I am blaming That Greg Hooterville Mayor Anderson .
I volunteer at The Bike Project. I talk the talk. I help with … flat tires. I do NOT rebuild bicycles.
I actively neglect bicycles. See my profile picture. It’s the nasty, rusted out axle nut on my Gazelle.
It’s a little slow at The Bike Project.
I was there when the Glitter Bike arrived last September, with… yes. It had an arrow — bow and arrow arrow — ziptied to its top tube. Somebody had … covered up the original paint job with paint and … glitter.
It was slow at the Bike Project.
I walked around. I saw this Free Spirit with BIG YELLOW FENDERS and red reflective tape and thought, “wow! a person could take an innocent frame and … make a statement!”
I walked around again.
The Glitter Bike. It is still there.
It starts talking to me.
It says “I was once a Schwinn.”
I don’t let it get to me. I say to myself, “I get no joy from rebuilding bikes.”
I am back at the glitter bike.
It says, “Schwinn. Chicago Schwinn. I once had an arrow on my top tube.”
It says, “Give me fenders.”
I walk away. Somebody else could bring it joy.
It calls me back. Its tag says “10/22 — greased seatpost.”
It says, “I can be a bike again.”
I peel away the bikes around it… I stop. I get no joy from rebuilding bicycles.
It says, “somebody coudl slap me together or… I could be a bike again.”
It wheels me around to where peopel are working on bicycles. I hear myself say, “What would *you* do to make this a bicycle again?”
“It’s already a bicyle.”
“well, okay…”
“REbuild the hubs.”
… I am walked through the process of Taking The Hub Apart.
Rebuilding bikes brings me no joy, but I have seen hubs.

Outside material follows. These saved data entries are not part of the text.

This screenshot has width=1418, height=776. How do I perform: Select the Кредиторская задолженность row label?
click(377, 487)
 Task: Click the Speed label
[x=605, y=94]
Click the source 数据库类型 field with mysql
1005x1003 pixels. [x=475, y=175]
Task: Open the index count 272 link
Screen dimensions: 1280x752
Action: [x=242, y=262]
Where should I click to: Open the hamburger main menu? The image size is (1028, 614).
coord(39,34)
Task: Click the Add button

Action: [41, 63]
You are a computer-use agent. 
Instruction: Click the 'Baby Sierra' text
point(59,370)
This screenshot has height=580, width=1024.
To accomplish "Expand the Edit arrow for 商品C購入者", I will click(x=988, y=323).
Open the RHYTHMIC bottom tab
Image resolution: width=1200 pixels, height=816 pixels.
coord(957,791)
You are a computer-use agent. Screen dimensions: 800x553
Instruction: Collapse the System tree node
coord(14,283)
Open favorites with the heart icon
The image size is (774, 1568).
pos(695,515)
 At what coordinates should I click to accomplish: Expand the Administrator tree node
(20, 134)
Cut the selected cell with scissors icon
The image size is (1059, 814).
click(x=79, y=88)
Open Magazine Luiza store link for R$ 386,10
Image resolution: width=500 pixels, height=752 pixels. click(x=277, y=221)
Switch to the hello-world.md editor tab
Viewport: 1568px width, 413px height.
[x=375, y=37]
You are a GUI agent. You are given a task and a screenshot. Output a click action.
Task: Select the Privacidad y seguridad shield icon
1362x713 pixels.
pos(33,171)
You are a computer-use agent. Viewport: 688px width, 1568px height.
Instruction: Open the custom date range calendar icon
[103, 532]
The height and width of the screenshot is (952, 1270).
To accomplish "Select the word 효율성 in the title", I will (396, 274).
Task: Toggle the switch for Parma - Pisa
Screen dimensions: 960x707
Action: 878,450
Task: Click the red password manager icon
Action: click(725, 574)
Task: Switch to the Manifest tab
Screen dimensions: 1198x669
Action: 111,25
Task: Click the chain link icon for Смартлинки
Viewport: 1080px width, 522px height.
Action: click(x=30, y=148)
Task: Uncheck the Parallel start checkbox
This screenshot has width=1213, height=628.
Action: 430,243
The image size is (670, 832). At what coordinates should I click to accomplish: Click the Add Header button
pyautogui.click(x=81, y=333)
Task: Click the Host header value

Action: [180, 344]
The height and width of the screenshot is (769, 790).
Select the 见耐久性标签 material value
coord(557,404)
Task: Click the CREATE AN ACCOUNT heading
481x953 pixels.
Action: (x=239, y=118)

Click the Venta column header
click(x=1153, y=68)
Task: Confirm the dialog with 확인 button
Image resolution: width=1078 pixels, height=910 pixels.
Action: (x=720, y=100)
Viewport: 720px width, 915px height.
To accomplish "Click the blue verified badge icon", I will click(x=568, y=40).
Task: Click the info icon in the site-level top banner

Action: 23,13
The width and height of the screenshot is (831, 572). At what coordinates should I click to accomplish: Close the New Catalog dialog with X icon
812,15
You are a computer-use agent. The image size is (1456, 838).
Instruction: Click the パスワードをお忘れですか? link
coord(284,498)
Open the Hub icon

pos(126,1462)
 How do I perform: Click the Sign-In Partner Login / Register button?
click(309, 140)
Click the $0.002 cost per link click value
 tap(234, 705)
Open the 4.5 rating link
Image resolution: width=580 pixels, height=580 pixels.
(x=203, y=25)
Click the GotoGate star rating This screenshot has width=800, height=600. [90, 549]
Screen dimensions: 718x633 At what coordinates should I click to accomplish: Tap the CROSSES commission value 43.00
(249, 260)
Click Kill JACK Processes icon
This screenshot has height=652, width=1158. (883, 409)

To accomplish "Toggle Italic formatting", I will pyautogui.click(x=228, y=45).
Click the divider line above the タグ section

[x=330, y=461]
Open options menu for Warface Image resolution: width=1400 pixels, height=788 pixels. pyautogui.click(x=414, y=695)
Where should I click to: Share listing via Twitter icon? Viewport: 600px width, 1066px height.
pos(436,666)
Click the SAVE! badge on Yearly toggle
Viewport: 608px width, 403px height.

This is not the hub of an old Schwinn left outside or in a garage or the attic.
I see shiny, happy ball bearings in GREEN 21st century, dip-your-fingers-in-it grease.
This bike has been LOVED.
(I can’t remember its donation circumstances… I amthinking a rental property left-behind?)
I am told “Yea, they look pretty good, you could re-do them or put another daub of grease on it and just put it back togehter.”
We have blue and red grease. We do not have green grease.
Plus, if I re-do this bike it shouldn’t be *worse* than it started… so I (with much coaching and instruction) take it apart.
(Fourth Partie:) “You are wanting this bike?”
“I don’t know. It just… spoke to me.”
“It’s too big for you. STraddle it. It’s monstrous.”
I straddle. “Well, yes, if I had junk it would be touching it.”
(THird Partie: ) “yes, but those are huge tires; swap them out and you’ll get an inch and a half… oops, those are wide rims…”
” I could swap out the rims, though, eh?”
…. NO.
And, indeed. Here I am, five mintues later, applying fine steel wool to very fine rims…. rims that are old but *not* corroded, neglected… and now they are SHINY
HAPPY:) GLEAMING!!!
I do not know that I shall be the rider of this bike, but…. whoever gave this bike its first 20+ years of love and lubrication… know that it will not be left to rust.